Copy all lines holding the word "menu" from the entries.

[Information shown]

----------------

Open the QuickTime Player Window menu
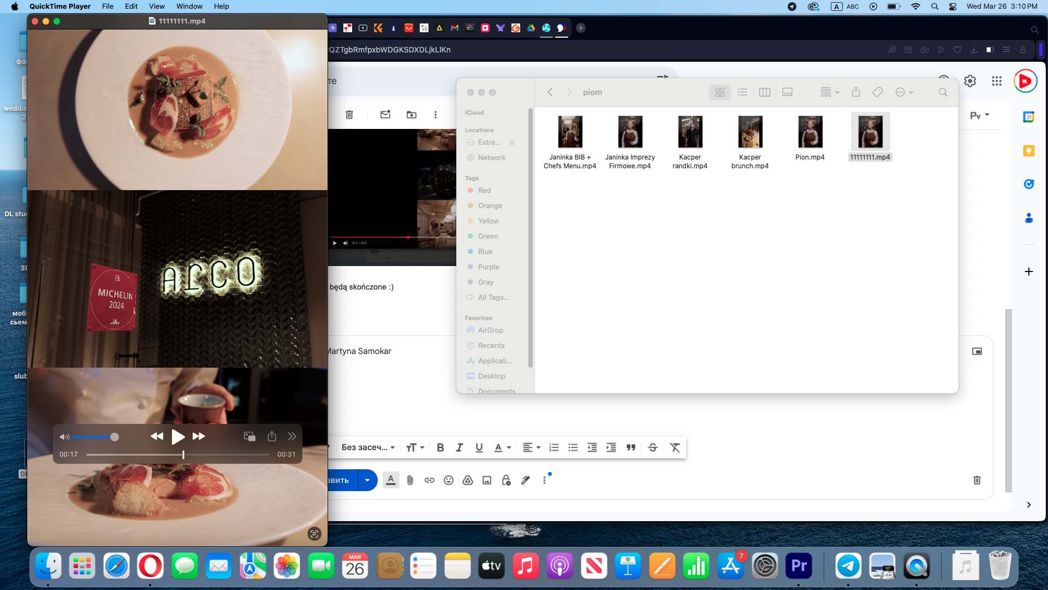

----------------

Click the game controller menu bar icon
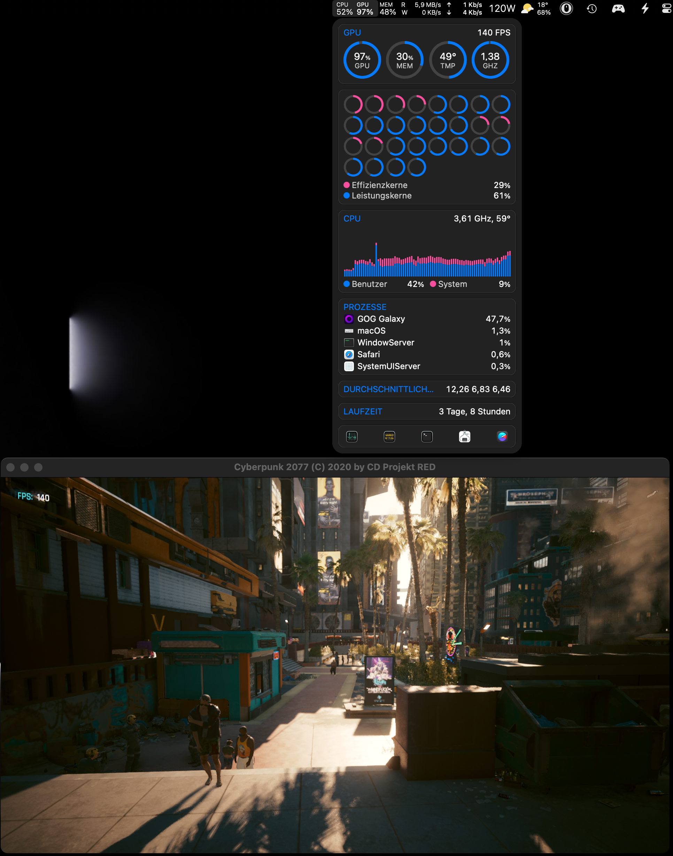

----------------

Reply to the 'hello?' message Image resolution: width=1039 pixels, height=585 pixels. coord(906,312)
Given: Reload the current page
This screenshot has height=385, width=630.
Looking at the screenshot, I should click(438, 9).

----------------

[Exercise output]
Open the QuickTime Player Window menu
Click the game controller menu bar icon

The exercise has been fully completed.